Un mariage ne repose pas sur des timbres-poste.

En s’inspirant de la correspondance de ses propres grand-parents, Ludmila Oulitskaïa - grande autrice russe - nous livre ici un roman poétique et bouleversant. Plusieurs histoires, plusieurs temporalités se recoupent. Tout débute avec Nora : la naissance de son fils et en parallèle, la mort de sa grand-mère. De cette dernière, elle hérite une malle, contenant un carnet, et des lettres.

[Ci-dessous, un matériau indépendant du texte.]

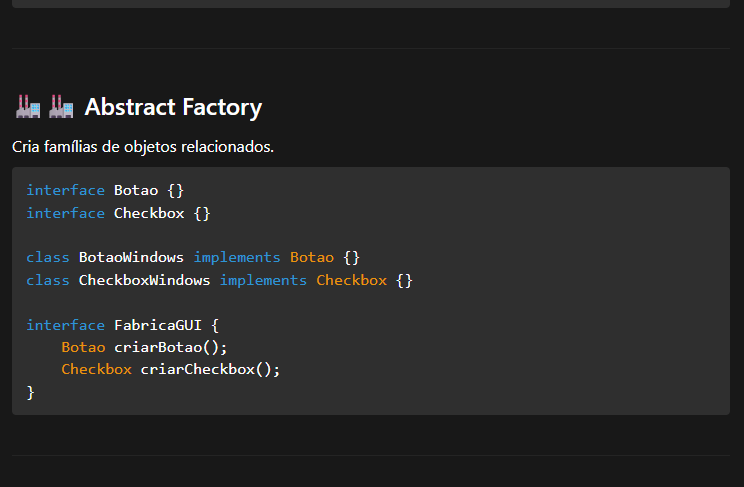This screenshot has height=487, width=744.
Task: Click the 'interface' keyword before FabricaGUI
Action: coord(65,325)
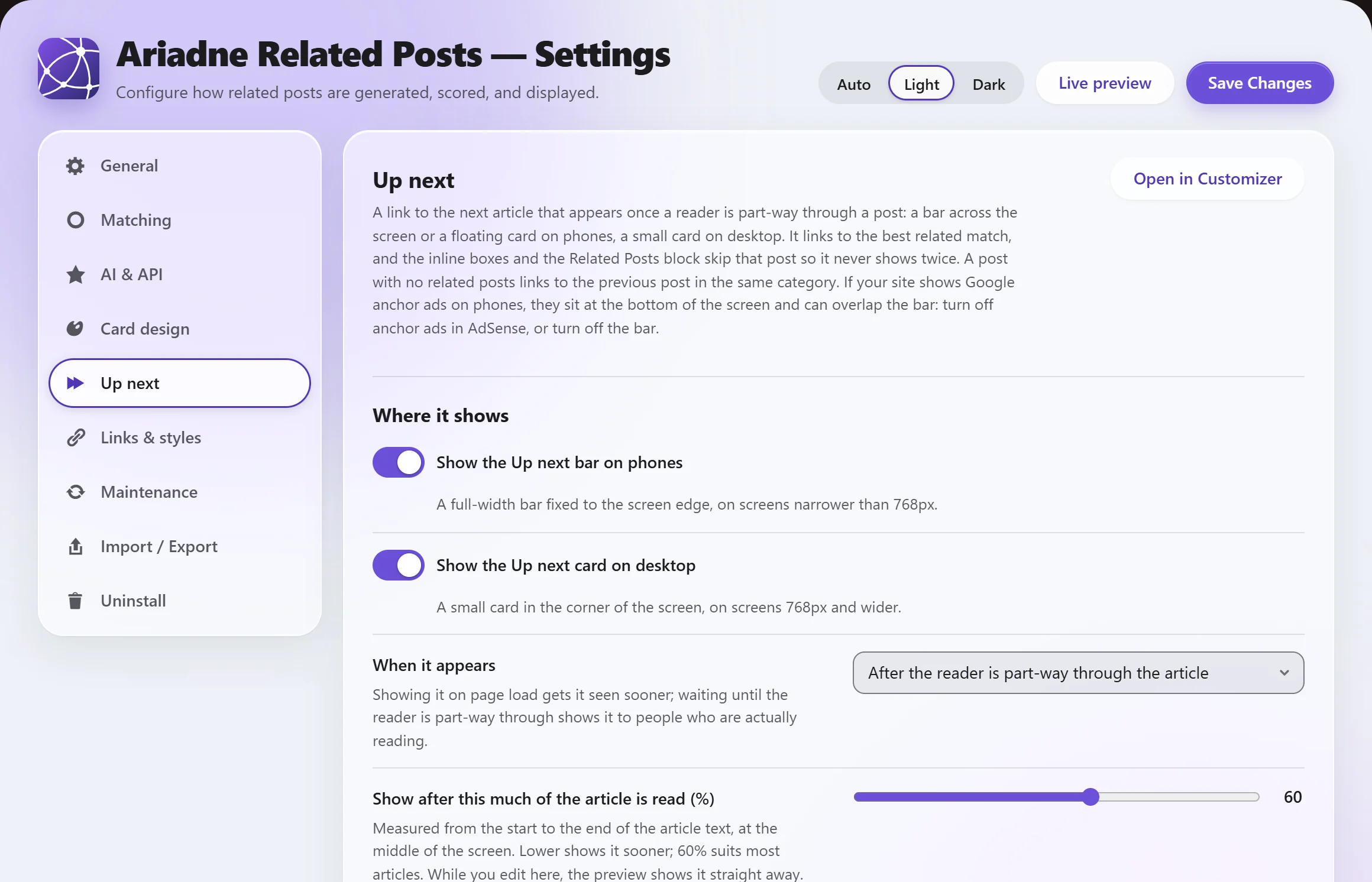Click the General gear icon
The width and height of the screenshot is (1372, 882).
tap(75, 166)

Alternent alors les multiples histoires de ce roman : celle de Jacob et de Maria, dont la relation amoureuse est dévoilée à travers une correspondance soutenue au fil des années. Deux vies, deux âmes qui n’aspiraient qu’à être unies, et que les événements politiques des années 30 auront séparés à jamais. Celle de Nora, leur petite fille, une jeune mère dont le mari est en fait un ami, et l’amant marié à une autre. Celle de Yourik, le fils de Nora, qui hérite du génie de son père mais qui, tout comme Jacob, n’a qu’une grande passion : la musique. Et puis finalement, la naissance d’un nouveau Jacob, le fils de Yourik. Les personnages sont très soignés, et occupent une grande place dans le roman. Ludmila nous dévoile leur personnalité de manière subtile, rien d’artificiel, tout en finesse.


Mais si les personnages occupent une place centrale, si leur personnalité est valorisée, le point fondamental du roman, c’est l’ ”essence”. Celle qui



“erre à travers les générations, d’individu en individu, et qui donne l’illusion de l’individualité”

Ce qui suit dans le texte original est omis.